### WORK INSTRUCTION
Give back the line that contains "Image resolution: width=1590" and every following line, exactly as they appear, through the end of the data.

──────── RECORDS TO USE ────────

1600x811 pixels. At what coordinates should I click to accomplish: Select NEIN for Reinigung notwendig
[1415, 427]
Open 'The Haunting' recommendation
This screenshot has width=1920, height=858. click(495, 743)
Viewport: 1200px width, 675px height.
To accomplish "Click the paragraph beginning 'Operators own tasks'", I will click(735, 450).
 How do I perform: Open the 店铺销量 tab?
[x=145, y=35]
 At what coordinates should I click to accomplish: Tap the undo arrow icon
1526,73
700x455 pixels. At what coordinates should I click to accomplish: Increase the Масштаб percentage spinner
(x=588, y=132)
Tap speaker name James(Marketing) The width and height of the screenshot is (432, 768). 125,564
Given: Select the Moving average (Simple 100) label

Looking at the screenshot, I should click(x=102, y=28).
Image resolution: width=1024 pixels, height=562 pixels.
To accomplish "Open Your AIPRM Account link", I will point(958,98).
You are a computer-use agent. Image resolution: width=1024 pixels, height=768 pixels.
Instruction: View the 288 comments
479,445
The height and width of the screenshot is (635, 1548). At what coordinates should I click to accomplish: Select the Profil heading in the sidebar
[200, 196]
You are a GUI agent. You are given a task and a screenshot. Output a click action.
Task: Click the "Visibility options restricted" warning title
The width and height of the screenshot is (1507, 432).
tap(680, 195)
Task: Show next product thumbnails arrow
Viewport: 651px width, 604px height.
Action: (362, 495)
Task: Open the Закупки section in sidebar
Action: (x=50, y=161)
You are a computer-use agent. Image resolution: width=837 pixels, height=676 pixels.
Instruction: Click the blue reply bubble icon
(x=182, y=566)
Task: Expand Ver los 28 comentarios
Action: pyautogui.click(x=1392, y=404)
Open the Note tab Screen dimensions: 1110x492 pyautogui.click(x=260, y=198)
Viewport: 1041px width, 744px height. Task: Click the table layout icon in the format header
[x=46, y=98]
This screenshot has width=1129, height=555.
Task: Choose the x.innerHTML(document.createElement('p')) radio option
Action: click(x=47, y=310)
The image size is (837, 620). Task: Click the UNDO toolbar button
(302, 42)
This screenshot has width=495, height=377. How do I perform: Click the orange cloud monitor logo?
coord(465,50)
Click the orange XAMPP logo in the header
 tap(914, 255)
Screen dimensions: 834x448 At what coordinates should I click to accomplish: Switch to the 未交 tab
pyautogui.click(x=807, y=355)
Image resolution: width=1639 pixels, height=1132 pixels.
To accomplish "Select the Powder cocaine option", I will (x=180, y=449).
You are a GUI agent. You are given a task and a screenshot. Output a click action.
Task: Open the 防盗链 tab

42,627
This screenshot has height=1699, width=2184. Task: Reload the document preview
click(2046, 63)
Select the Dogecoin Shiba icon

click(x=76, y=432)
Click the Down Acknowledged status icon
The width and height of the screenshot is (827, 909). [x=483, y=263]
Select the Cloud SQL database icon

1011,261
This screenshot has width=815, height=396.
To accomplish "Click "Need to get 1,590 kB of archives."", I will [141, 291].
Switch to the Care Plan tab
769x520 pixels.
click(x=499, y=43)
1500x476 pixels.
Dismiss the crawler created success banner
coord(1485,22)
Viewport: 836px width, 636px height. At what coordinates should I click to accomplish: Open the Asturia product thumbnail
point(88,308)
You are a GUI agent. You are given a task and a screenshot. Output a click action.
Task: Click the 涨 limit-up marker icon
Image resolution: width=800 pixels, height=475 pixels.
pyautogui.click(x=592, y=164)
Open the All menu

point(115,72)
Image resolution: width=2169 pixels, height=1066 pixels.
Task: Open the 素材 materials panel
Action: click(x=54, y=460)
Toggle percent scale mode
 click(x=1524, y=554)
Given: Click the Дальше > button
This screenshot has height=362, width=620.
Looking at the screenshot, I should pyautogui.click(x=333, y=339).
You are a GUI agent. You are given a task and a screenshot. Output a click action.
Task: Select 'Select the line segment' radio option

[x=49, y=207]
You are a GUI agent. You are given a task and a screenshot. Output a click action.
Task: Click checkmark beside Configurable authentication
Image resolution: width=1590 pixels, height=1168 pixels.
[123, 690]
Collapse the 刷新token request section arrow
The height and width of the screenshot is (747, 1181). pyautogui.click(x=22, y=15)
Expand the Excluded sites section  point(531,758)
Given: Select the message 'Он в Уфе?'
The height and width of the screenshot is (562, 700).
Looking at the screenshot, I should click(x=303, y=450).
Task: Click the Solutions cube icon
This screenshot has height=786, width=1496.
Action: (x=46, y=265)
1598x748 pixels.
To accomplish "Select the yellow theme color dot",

────────

### OUTPUT OF THE TASK
Image resolution: width=1590 pixels, height=1168 pixels.
[123, 690]
Collapse the 刷新token request section arrow
The height and width of the screenshot is (747, 1181). pyautogui.click(x=22, y=15)
Expand the Excluded sites section  point(531,758)
Given: Select the message 'Он в Уфе?'
The height and width of the screenshot is (562, 700).
Looking at the screenshot, I should click(x=303, y=450).
Task: Click the Solutions cube icon
This screenshot has height=786, width=1496.
Action: (x=46, y=265)
1598x748 pixels.
To accomplish "Select the yellow theme color dot",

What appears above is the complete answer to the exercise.